Restate the data below word for word. Skip any images it contains.
(Data supplied begins)
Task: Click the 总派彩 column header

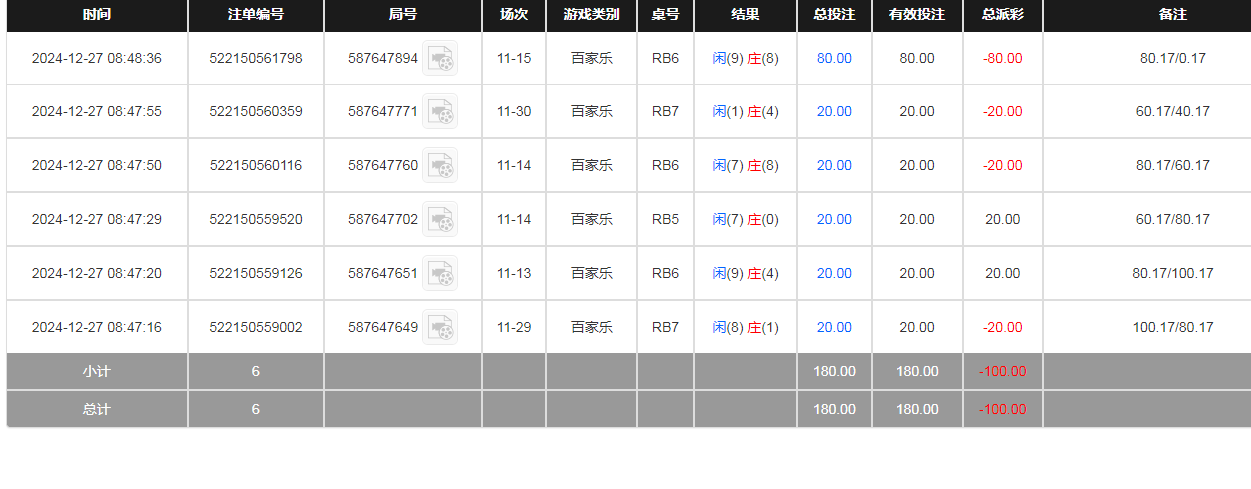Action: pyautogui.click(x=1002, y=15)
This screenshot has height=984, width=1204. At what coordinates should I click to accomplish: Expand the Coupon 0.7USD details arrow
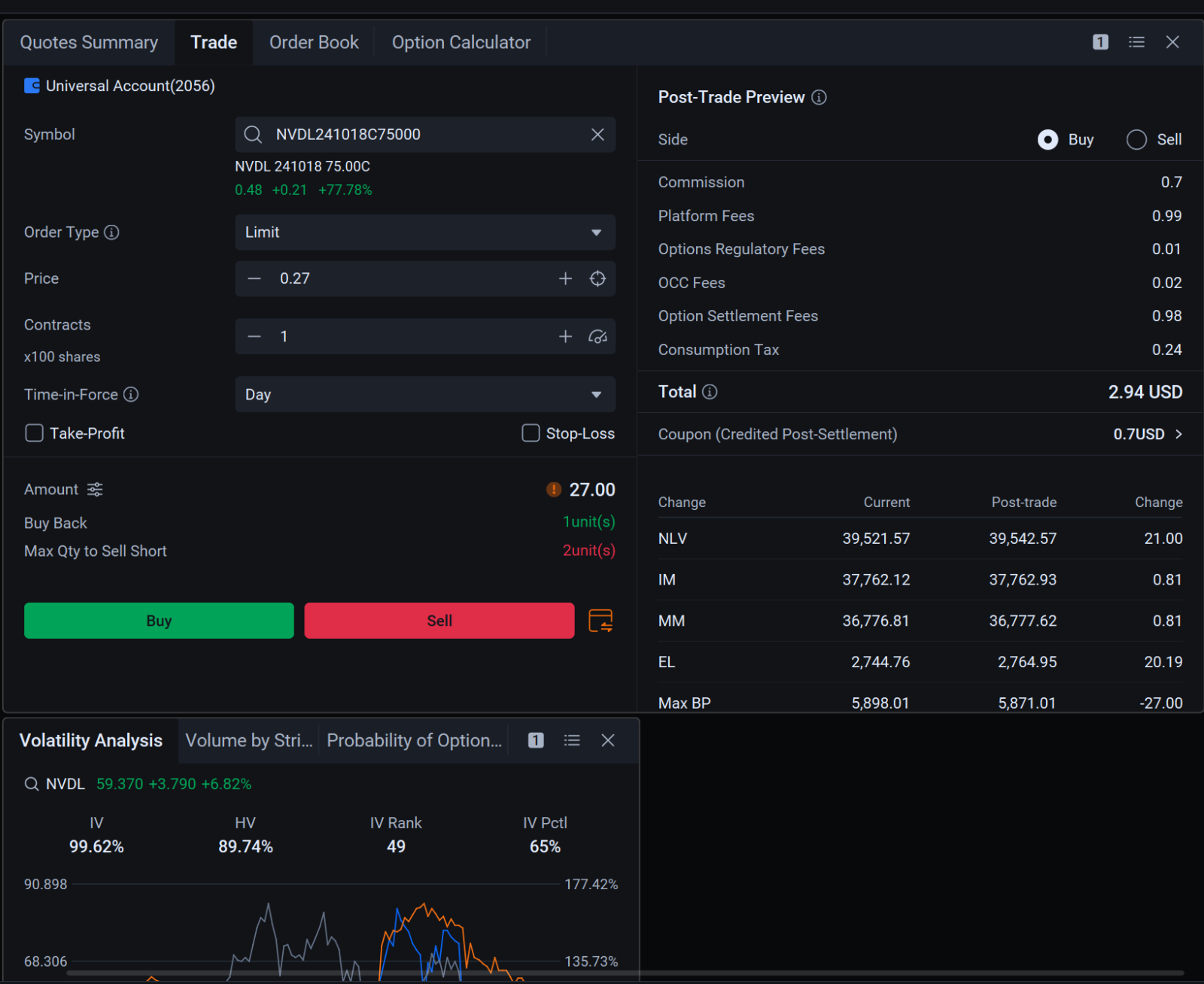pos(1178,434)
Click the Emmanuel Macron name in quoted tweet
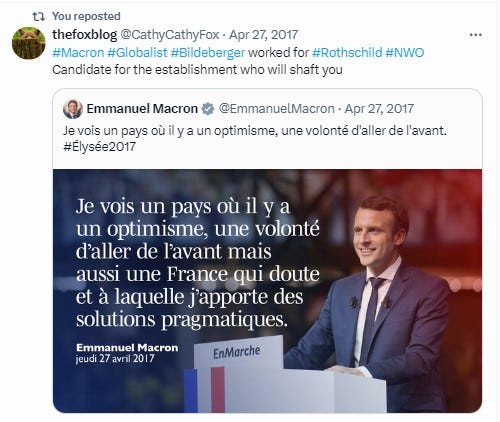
(Data supplied ends)
§ Answer
Task: Click the 总派彩 column header

Action: pyautogui.click(x=1002, y=15)
This screenshot has height=984, width=1204. At what coordinates should I click to accomplish: Expand the Coupon 0.7USD details arrow
pos(1178,434)
Click the Emmanuel Macron name in quoted tweet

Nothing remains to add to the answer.